◆ Document text:

● ● ● ● ●

What does authentic voice sound like in writing?
Authentic voice in writing sounds like a person thinking on purpose, in sentences. It has pauses. It admits uncertainty when uncertainty is honest. It uses the writer’s actual vocabulary, including the slightly odd word choices that make their speech recognizable to people who know them.
It also tends to be slower at the start. Instead of opening with a hook engineered to grab attention, authentic writing often opens with an observation, a tension, or a quiet noticing. The reader doesn’t get yanked into the post. They get oriented.
Orientation before persuasion. Recognition before solutions.
That orientation is what builds trust. When a reader recognizes themselves in the first few lines, they stay. When they feel pitched at, they leave, even if they can’t articulate why.
Readers don’t stay because they were hooked. They stay because they felt understood.
How do the two compare side by side?
Here’s the same underlying message written two ways. The performed version isn’t a strawman. It’s a version most of us have written at some point because the internet rewards it.
Performed version:
Stop writing content that nobody reads. Most entrepreneurs are making the SAME three mistakes that are quietly killing their engagement. Here’s what to do instead (#3 will surprise you).
Recognizable version:
A lot of the content I see from thoughtful business owners is technically fine. It says the right things. It hits the right beats. But something underneath it feels flat, and I think it’s because the writer was trying to sound like a marketer instead of like themselves.
Notice what changes. The performed version creates urgency around a problem it just invented. The recognizable version names something the reader has probably already felt, but couldn’t quite articulate. One is selling. The other is orienting.
Here’s another pair, this time around a personal observation:
Performed version:
I used to be terrified of showing up online. Then I had a breakthrough that changed EVERYTHING. Now I’m sharing my message with confidence, and you can too.
Recognizable version:
For a long time, writing in public felt like I had to become someone slightly different to do it. Less hesitant. More certain. The shift wasn’t gaining confidence. It was realizing I could write the way I actually talk, and the right people would stay.
The second version isn’t more polished. It’s more specific. Specificity is one of the clearest signals that a writer is telling the truth, because performance tends to round everything off into smooth, generic shapes.
Two pages of writing side by side, one heavily marked up and the other clean and spacious
Why does performed writing flatten over time?

● ● ● ● ●

◆ Dataset:
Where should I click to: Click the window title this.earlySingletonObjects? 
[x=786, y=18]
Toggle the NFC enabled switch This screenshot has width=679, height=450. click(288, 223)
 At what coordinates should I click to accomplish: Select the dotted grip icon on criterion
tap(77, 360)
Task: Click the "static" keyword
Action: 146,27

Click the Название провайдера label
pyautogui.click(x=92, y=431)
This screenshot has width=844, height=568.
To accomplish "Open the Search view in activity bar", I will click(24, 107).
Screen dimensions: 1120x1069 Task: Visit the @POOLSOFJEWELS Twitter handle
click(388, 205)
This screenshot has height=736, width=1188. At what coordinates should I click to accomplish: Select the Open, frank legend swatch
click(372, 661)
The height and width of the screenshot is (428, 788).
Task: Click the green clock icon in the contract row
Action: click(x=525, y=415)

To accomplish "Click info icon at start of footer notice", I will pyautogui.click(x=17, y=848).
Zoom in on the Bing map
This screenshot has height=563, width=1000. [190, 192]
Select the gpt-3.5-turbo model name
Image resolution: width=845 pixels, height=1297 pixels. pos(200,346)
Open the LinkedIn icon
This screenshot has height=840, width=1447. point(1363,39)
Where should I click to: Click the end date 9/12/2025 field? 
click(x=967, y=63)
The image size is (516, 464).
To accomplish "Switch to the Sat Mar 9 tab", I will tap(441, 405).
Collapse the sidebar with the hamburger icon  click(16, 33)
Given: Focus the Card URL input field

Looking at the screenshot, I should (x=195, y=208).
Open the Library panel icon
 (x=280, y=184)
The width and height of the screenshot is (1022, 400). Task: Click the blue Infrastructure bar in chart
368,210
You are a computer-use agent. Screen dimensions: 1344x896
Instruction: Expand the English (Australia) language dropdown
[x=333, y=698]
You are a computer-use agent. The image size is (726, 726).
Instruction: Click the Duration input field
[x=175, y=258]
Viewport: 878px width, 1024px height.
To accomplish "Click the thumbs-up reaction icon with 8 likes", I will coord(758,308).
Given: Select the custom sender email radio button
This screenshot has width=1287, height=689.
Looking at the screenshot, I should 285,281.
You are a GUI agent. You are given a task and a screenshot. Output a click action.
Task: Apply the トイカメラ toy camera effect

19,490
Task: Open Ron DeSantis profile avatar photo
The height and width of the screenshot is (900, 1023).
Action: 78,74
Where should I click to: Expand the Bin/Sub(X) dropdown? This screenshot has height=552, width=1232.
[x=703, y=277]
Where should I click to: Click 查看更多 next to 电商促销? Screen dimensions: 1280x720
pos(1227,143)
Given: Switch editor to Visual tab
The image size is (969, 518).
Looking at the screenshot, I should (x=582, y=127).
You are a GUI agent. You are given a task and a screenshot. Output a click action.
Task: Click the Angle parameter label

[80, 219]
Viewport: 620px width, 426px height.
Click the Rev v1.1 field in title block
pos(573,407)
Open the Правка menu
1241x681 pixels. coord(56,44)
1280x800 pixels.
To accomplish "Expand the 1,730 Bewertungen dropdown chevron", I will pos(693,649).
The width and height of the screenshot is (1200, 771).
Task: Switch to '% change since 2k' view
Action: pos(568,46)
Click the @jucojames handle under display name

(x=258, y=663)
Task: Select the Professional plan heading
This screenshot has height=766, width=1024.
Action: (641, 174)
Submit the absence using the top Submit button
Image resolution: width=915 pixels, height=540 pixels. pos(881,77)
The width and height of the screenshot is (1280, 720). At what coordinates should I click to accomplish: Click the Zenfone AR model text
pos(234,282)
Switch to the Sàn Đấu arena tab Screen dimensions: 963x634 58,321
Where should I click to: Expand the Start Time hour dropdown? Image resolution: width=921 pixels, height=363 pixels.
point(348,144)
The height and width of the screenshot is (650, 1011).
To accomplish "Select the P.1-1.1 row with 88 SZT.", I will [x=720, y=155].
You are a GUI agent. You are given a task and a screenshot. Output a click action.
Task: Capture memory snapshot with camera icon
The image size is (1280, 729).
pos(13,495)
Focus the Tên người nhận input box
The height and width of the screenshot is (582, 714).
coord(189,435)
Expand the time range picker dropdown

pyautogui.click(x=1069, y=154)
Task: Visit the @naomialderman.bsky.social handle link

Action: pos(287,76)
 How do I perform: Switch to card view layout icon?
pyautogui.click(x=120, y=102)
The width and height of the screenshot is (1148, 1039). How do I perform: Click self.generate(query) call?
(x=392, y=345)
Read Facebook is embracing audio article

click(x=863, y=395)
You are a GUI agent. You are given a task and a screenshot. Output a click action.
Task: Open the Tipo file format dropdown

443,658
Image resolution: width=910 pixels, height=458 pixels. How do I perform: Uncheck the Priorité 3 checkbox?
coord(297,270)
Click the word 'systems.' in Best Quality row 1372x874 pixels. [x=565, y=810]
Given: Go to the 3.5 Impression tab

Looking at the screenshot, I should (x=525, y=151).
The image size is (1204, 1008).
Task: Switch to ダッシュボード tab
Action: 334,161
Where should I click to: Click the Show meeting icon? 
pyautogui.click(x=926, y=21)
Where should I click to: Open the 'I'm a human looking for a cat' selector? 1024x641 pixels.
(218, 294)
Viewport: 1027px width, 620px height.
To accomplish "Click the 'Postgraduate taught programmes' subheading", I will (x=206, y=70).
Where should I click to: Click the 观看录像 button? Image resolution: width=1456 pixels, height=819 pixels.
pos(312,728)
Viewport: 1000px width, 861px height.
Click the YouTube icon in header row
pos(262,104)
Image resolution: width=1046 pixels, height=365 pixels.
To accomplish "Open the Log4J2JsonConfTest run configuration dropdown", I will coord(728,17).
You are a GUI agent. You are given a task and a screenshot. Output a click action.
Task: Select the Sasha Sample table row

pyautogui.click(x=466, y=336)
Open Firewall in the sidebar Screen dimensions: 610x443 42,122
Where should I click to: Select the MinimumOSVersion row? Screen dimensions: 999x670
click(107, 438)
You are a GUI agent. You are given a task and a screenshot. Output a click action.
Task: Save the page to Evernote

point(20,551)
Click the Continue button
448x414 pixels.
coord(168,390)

● ● ● ● ●

◆ Directive: Write out the part of the text on authentic voice that begins at the words "Here’s another pair, this" and stops after the words "people would stay.". The rows are separate from the text on authentic voice in writing.

◆ Exercise solution:
Here’s another pair, this time around a personal observation:
Performed version:
I used to be terrified of showing up online. Then I had a breakthrough that changed EVERYTHING. Now I’m sharing my message with confidence, and you can too.
Recognizable version:
For a long time, writing in public felt like I had to become someone slightly different to do it. Less hesitant. More certain. The shift wasn’t gaining confidence. It was realizing I could write the way I actually talk, and the right people would stay.